Shortest Path Algorithms¶
Single Source Shortest Path Algorithms¶
Single source shortest path algorithms are essential techniques in graph theory and computer science used to find the shortest path from a single source vertex to all other vertices in a weighted graph. They have widespread applications in various domains, such as network routing, GPS navigation, and optimization problems.
Single source to find the shortest path from a single source vertex to all other vertices in a weighted graph
All pairs to find the shortest path between all pairs of vertices in a weighted graph
Applications
Network routing
GPS navigation
Optimization problems
Dijkstra’s Algorithm¶
Dijkstra’s algorithm is a widely-used algorithm to find the shortest path from a single source vertex to all other vertices in a weighted graph. It works by iteratively selecting the vertex with the smallest tentative distance from the source and relaxing its neighboring vertices.
invented by Edsger Dijkstra
visualization https://visualgo.net/en/sssp
Pseudo-code for Dijkstra’s Algorithm¶
function dijkstra(graph, source):
create a priority queue PQ
initialize distances to all vertices as infinity
set the distance to the source as 0
enqueue source to PQ
while PQ is not empty:
current_vertex = vertex with the smallest distance in PQ
remove current_vertex from PQ
for each neighbor of current_vertex:
edge_weight = weight of the edge between current_vertex and neighbor
tentative_distance = distance to current_vertex + edge_weight
if tentative_distance < distance to neighbor:
set distance to neighbor as tentative_distance
add neighbor to PQ
All Pairs Shortest Path Algorithms¶
Floyd-Warshall Algorithm¶
The Floyd-Warshall algorithm uses dynamic programming to iteratively update the shortest distances between all pairs of vertices.

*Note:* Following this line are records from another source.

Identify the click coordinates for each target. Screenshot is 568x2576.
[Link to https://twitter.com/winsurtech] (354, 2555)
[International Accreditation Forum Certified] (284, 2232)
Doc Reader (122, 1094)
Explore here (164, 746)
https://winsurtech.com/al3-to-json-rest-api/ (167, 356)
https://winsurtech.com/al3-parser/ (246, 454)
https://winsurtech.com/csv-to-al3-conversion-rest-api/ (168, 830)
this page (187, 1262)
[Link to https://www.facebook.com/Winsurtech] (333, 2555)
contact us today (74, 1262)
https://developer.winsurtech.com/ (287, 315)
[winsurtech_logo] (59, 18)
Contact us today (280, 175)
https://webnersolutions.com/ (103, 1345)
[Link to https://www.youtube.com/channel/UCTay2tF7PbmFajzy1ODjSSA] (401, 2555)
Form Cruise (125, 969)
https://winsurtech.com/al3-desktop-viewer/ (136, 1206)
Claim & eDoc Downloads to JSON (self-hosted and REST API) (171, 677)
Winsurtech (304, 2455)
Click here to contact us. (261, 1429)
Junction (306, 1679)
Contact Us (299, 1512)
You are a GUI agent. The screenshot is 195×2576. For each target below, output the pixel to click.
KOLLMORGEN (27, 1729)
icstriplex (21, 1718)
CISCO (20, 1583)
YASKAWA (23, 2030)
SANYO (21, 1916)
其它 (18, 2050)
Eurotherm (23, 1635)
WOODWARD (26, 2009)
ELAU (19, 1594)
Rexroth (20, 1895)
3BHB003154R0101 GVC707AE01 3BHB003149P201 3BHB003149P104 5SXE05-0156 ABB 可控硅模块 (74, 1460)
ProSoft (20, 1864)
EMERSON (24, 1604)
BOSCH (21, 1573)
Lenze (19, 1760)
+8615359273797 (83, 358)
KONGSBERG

invented by Robert Floyd and Stephen Warshall
Pseudo-code for the Floyd-Warshall Algorithm¶
function floyd_warshall(graph):
initialize a distance matrix with infinite values
set diagonal entries to 0 (distance to itself)
for each edge (u, v) with weight w in the graph:
set distance[u][v] = w
for k in all vertices:
for i in all vertices:
for j in all vertices:
if distance[i][j] > distance[i][k] + distance[k][j]:
set distance[i][j] = distance[i][k] + distance[k][j]